Our purpose was both to support Nepal as well as discuss the future roadmap of the company in setting up a factory in the country. On the sidelines, we also met with Finance Minister Ram Sharan Mahat, Industry Minister Mahesh Basnet and officials of Investment Board Nepal (IBN) and discussed a variety of issues.
IBN has already approved the Dangote Group’s foreign direct investment to establish a cement plant. What concrete development has been achieved in this regard?
We are waiting for two additional mining exploration licences. One is for a small area and the other one is for a bigger area. Once we have those licences, we can move very fast. Normally, the construction of a cement factory takes 27 months. And I am setting aside three months for procuring these licences and also doing some testing. So, 30 months from now, I hope to go into production and bring cement to market.
Have you finalized the place to set up the factory?
We are looking at Makwanpur. Almost finalized. And that’s the primary area for us.
Nepal is the first international destination for the Dangote Group outside Africa for manufacturing cement. What is the main reason behind this?
We are into various businesses. We are into food, agriculture, fertilizer, petroleum refining and petrochemicals. The only business we have started outside Nigeria is cement. And cement, if you look at its nature, is a cheaper product. The biggest cost element in cement is transportation. So, it is ideal to locate the plant close to the market. Though we have plants with huge capacities in Nigeria, we have gone to various small countries with small populations and established small plants. When we came to South Asia, we were looking at Indonesia, Myanmar and Nepal. One of the reasons we chose Nepal is the immediate availability of a market and future potential for expansion out of Nepal. So, it is not just immediate business for us. We are looking forward to future expansion and potential for export.
Does this mean that Dangote is looking forward to exporting its products to South Asian countries?
Definitely. Our focus is always to satisfy the local market before going beyond. The country is starved for cement and your products are being exported probably for more profits. This isn’t good for any country. So, our primary focus will always be satisfying the local market and exporting the surplus production. But we will be installing a massive additional capacity which will be exclusively for export.

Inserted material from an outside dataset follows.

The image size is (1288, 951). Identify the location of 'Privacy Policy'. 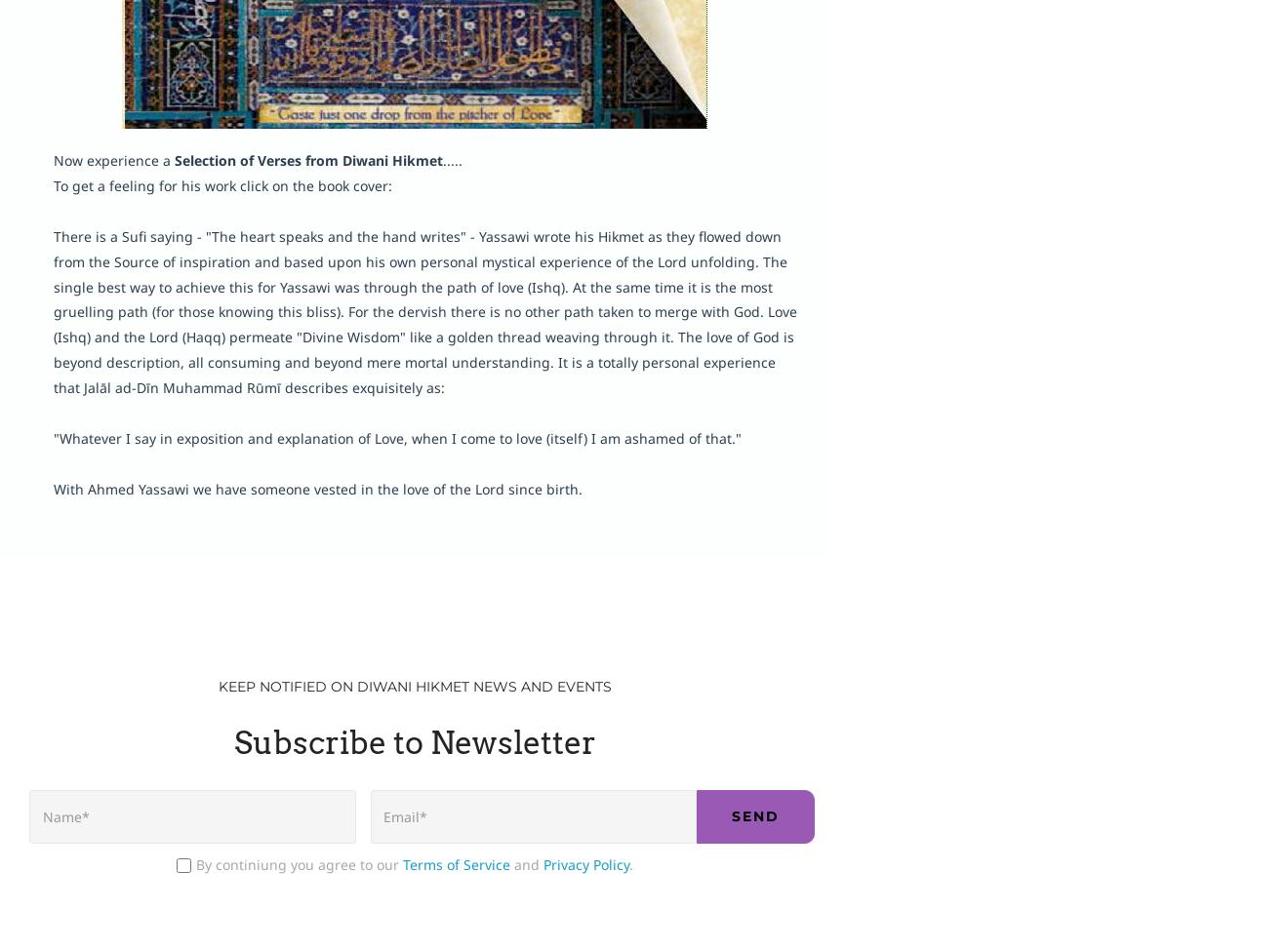
(585, 863).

How do you assess the Nepal market? How do you see the future prospects?
We own cement plants of various capacities, but Nepal’s terrain is a big challenge as the mines are deep down. If the mine is deep down, extracting and taking the cement down will be difficult. The investment in roads will be high. So we are trying to locate the plant at an elevated level closer to the main road which will be shorter. We can’t go for very big plants. So we are initially planning for 1.5 million tonnes
which is still, I believe, the largest plant in Nepal.
What will be the group’s focus?
Our focus has always been the use of the latest technology, which helps you to ensure energy efficiency so that production costs remain low. Number two is quality assurance. In all our cement plants, the quality assurance department is monitored by robots, so you can do a number of tests throughout without any chance of mistakes. And the technology obviously helps. No plant in the world can claim that it has technology that is superior to ours. Number three is environment friendliness. Our plants are the most environment-friendly. We don’t go by environmental standards set by the country. We go far lower than the European standards which are the most stringent today. We also take care of social obligations and step out for community development. The investment we make in environment friendliness and community engagement makes us locally accepted, which is a challenge for many similar companies.
So when we come to the market, we become able to start selling cement at relatively lower prices which helps us in price competition. And the quality also helps us to compete. When we started selling cement in Senegal, it already had two cement plants. Both of them were exporting more than 50 percent of their output because the local production was far beyond the local capacity. People called us mad when we started setting up a cement factory there. During the first month, we struggled. In three months, we were functioning at 100 percent capacity and we have not been exporting our products. We are selling 100 percent of the production in the local market. This is because when people used our cement, they found it to be of a superior quality compared to our competitors’. So, if your product has quality, it will sell. And if better quality comes at a lower price, people will opt for the best one.
Apart from cement, is there any other segment you aim to introduce in Nepal?
Yes, probably in the long term. We are engaged in many segments. However, we have gone outside Africa only in cement. And this is our immediate focus. But may be in the long run, we may want to come in other segments too. Much will also depend on how things move in Nepal with time.